» Extrait à lire:
Comme les supports, les guides philosophico-pédagogiques sont susceptibles d'être présentés aux enseignants sous différentes formes. Par souci de rigueur, j'ai tendance à privilégier un guide qui exploite de manière systématique les concepts (ou images...) philosophiques présents dans les supports, comme c'est le cas, notamment, dans les curricula de Lipman et de Daniel, dans les fiches de l'Unicef et dans celles de Pomme d'Api. Cette exploitation permet à l'enseignant de prendre conscience des questionnements possibles quant à une variété de concepts et, en tentant lui-même de répondre aux questions, de s'autoformer en philosophie.

L'exploitation du guide philosophico-pédagogique peut prendre plusieurs formes. Parmi celles que je trouve particulièrement pertinentes, car elles ont montré qu'elles assurent la complexification de la pensée des élèves et la progression de leurs apprentissages, il y a les plans de discussion gradués et, pour les plus petits, les exercices/activités.

» Données affichées:
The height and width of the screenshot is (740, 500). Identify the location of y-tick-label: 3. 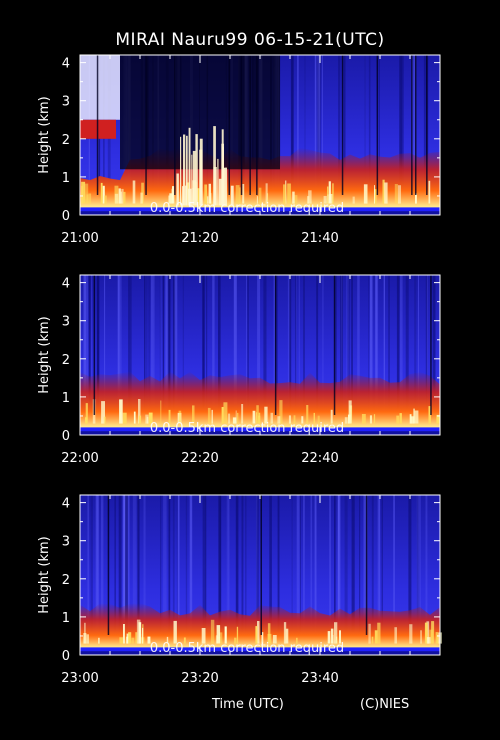
(66, 102).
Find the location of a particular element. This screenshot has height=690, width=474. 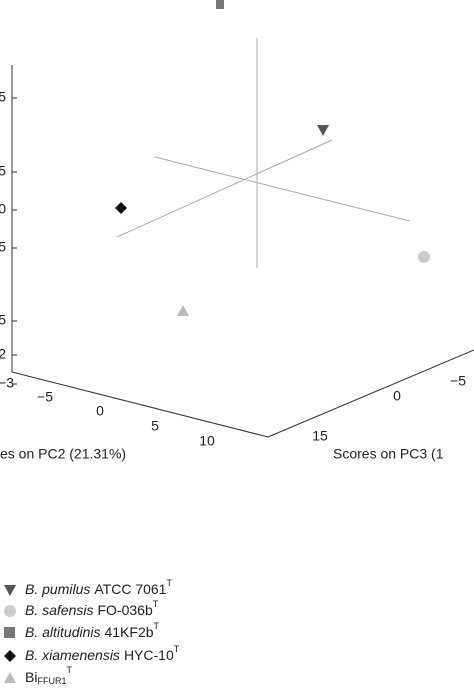

point-bi is located at coordinates (183, 310).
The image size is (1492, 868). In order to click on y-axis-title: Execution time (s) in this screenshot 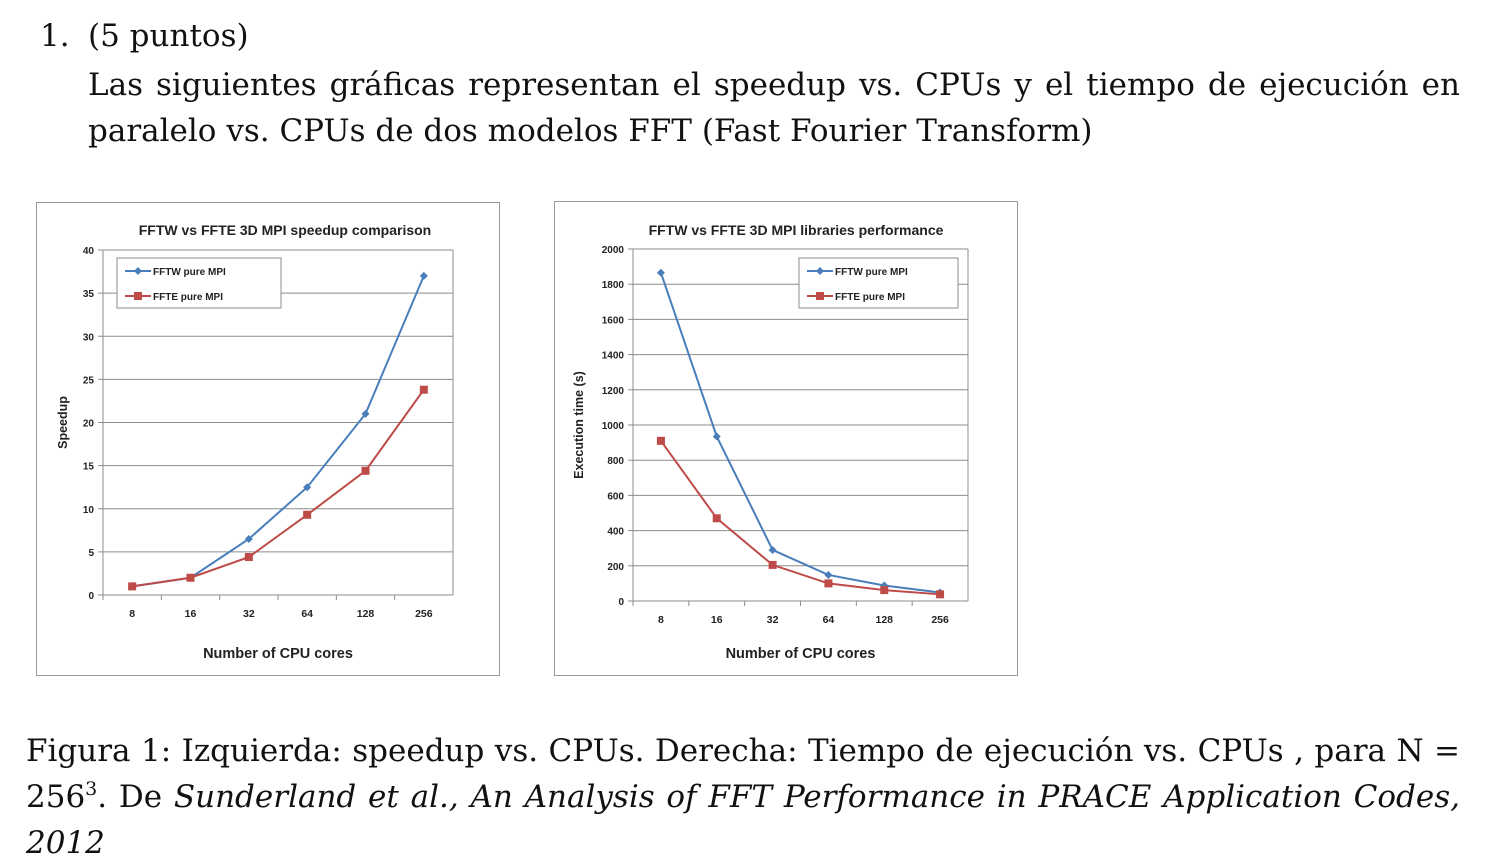, I will do `click(579, 425)`.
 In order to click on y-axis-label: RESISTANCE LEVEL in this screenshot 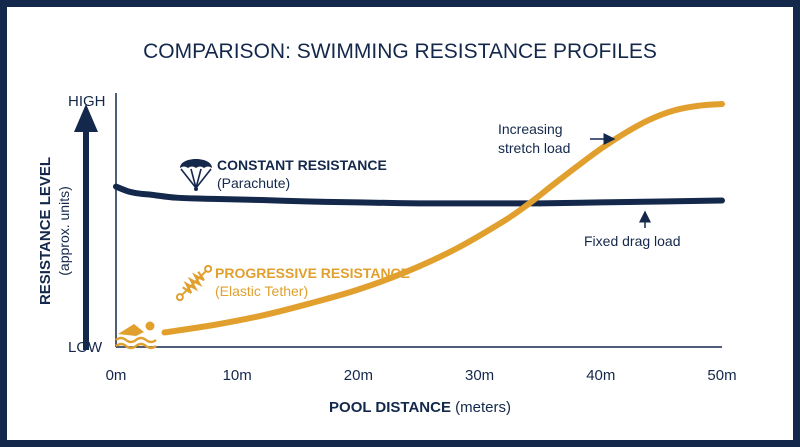, I will do `click(46, 231)`.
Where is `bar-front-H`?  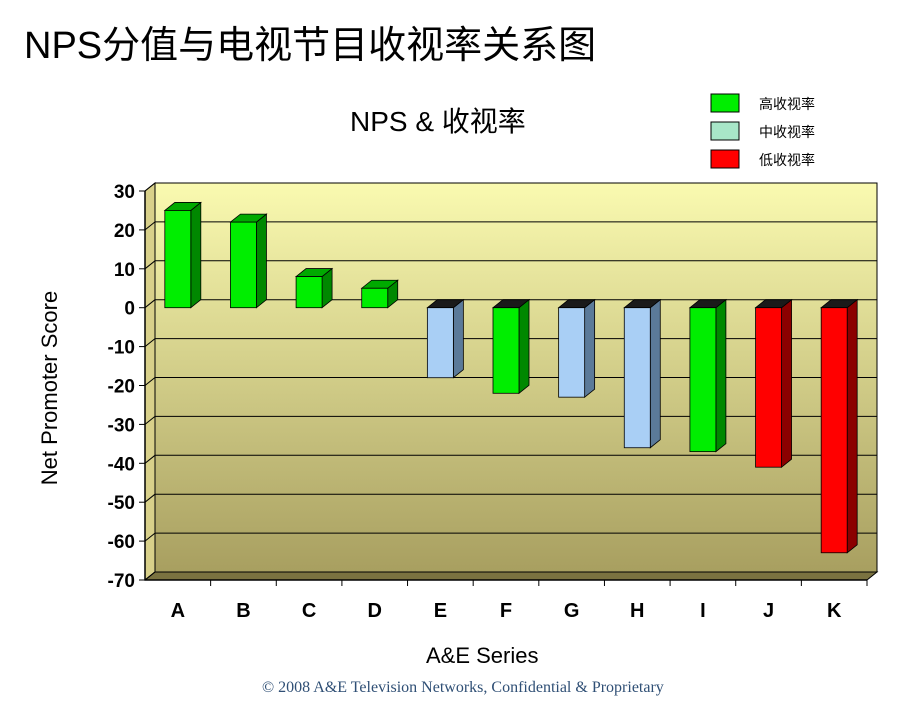
bar-front-H is located at coordinates (637, 378).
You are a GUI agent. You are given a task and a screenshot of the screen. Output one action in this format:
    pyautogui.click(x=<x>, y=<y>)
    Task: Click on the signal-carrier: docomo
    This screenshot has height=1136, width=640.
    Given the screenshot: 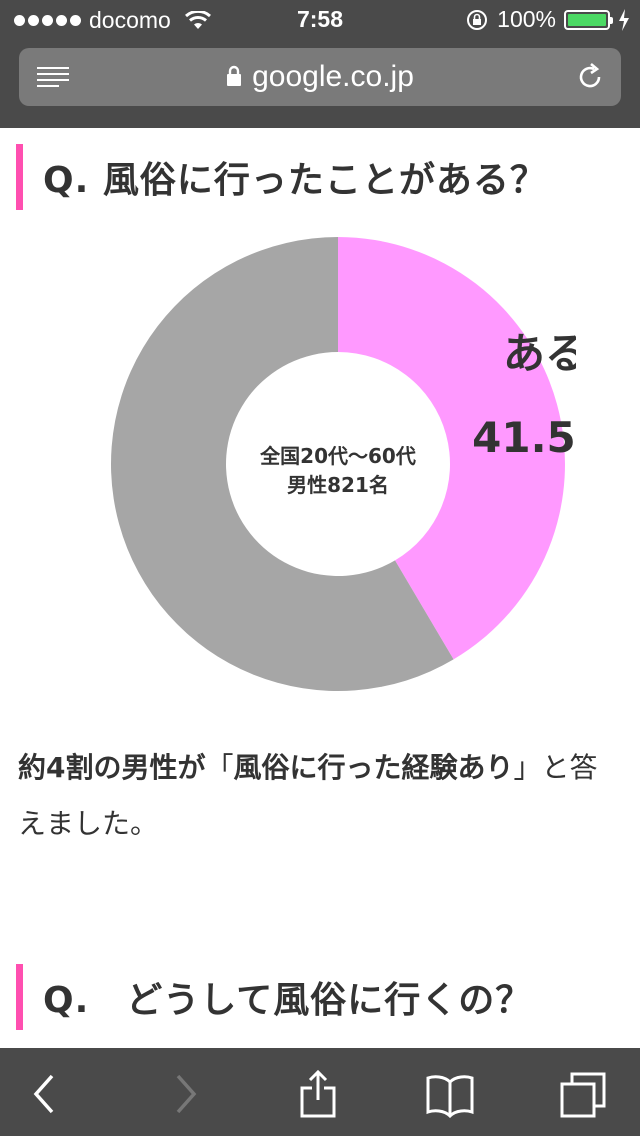 What is the action you would take?
    pyautogui.click(x=112, y=20)
    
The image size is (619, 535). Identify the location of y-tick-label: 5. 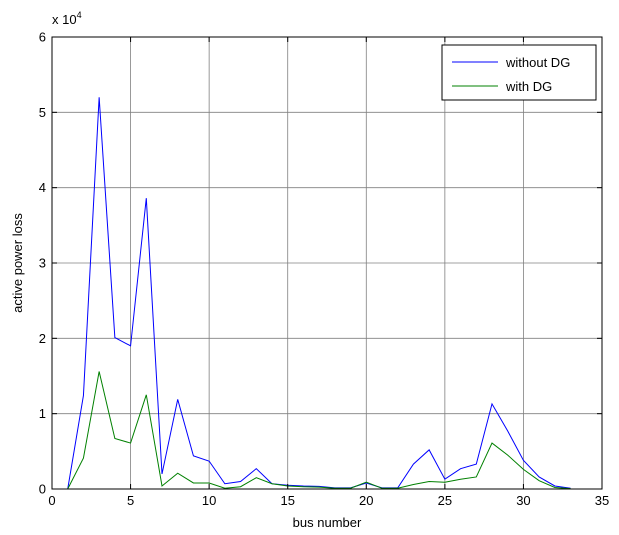
(42, 112).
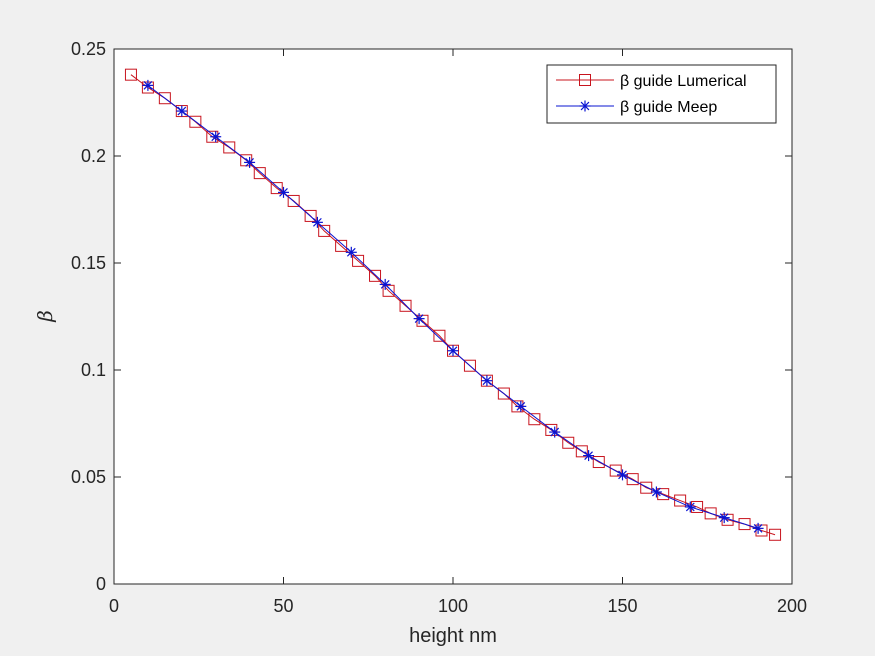 This screenshot has width=875, height=656. What do you see at coordinates (45, 316) in the screenshot?
I see `y-axis-label: β` at bounding box center [45, 316].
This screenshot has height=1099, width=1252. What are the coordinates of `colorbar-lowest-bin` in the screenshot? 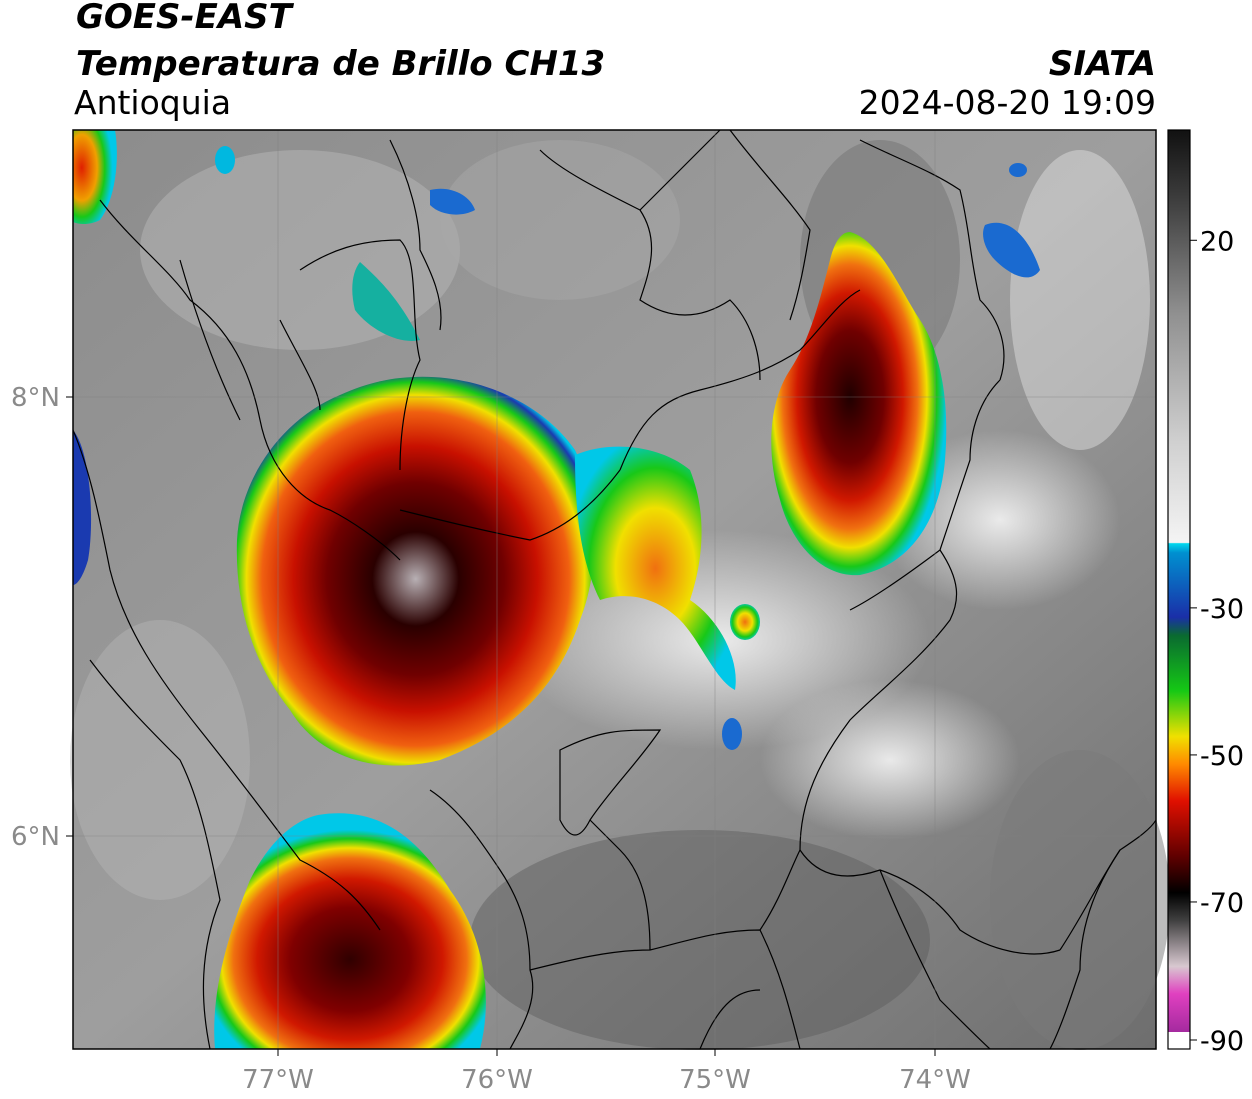 It's located at (1179, 1040).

» Consigne 1: Dans l'extrait à lire, relevez les exemples cités de guides qui exploitent de façon systématique les concepts philosophiques présents dans les supports.
» Consigne 2: D'après l'extrait à lire, quelles formes d'exploitation du guide philosophico-pédagogique sont jugées particulièrement pertinentes ?

» Réponse 1:
- les curricula de Lipman
- les curricula de Daniel
- les fiches de l'Unicef
- les fiches de Pomme d'Api

» Réponse 2: Les plans de discussion gradués et, pour les plus petits, les exercices/activités.